Thursday, January 30, 2014

Detour: A Twist on the Classic Femme Fatale







In the film Detour by Edgar G. Ulmer, the classic stereotype of the femme fatale is altered to become the damsel in distress. In Detour, the femme fatale is portrayed by the character Vera. When we first see Vera, the main character Al Roberts (who has assumed the identity of the deceased Charles Haskill, Jr.) has agreed to give her a ride to Los Angeles. After she gets in the car, Roberts initially assesses Vera as a woman "who looked like she had been thrown out of the crummiest freight train in the world. Yet despite this I got the impression of beauty... a natural beauty. A beauty that's almost homely because its so real." His view of her quickly changes as it is not long after she joins Roberts on his journey to Los Angeles, that Vera realizes that Roberts is not Haskill (who was her ex-acquaintance) and she proceeds to blackmail Roberts to get what she wants. Vera and her threats to report Roberts as Haskill's killer become the main obstacles preventing Roberts from reaching his beloved Sue Harvey (the love of his life and the impetus for his sojourn from New York to Los Angeles).

However, as the story unfolds we start to see Vera in a different light. She has made Roberts her prisoner, every time Roberts is on the verge of ending their morbid union she finds some way to keep them together longer.
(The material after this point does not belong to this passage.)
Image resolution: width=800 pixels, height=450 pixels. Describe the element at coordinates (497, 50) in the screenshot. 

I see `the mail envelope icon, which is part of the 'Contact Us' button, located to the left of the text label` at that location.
This is first apparent when Roberts tells her of his plans to ditch the car (Haskill's car) and she points out the obvious fact that that would just put the police on his trail. She then convinces him that he must sell the car and that until this task was completed they would be together.

After reaching Los Angeles, Vera insists that Roberts and her get a rent a room where she convinces him that they must  pretend to be Mr. and Mrs. Haskill. She uses the guise that on the off chance that the car dealership calls, their using the name Mr. and Mrs. would not alert the dealership to their ruse. While in the room,  Vera comes on to Roberts and there is a mood that alludes to the notion that Vera may indeed be a very lonely woman who is stalling to spend more time with Roberts. She attempts to get him to sleep with her, and when he ignores her advance she returns to her former hostile self. More episodes such as this continues through out the movie, Vera softening to pull Roberts closer to her and then upon Roberts' denial, we see her coil back as if wounded because she cannot get him to show her affection. This is further showed when Vera corners Roberts and asks him if he likes her. He replies,"I love ya!" with a sarcastic tone in which she reverts back to her acidic demeanor. In this constant reporte, we see the director paint her as a woman who is lonely and will do anything to keep the company of a man, even if it means blackmailing him. Through the constant back and forth of Vera and Roberts, the audience's allegiance slowly shifts and we come to feel sorry for Vera. This sympathy for Vera is culminates when Roberts accidentally murders Vera by strangling her with the phone cord she as wrapped aroung her own neck in a drunken stupor. Thus, she has become a damsel who is need of saving from her own loneliness, but because of the atrocities she has committed (blackmailing Roberts) due to her loneliness, she becomes the source of her own death.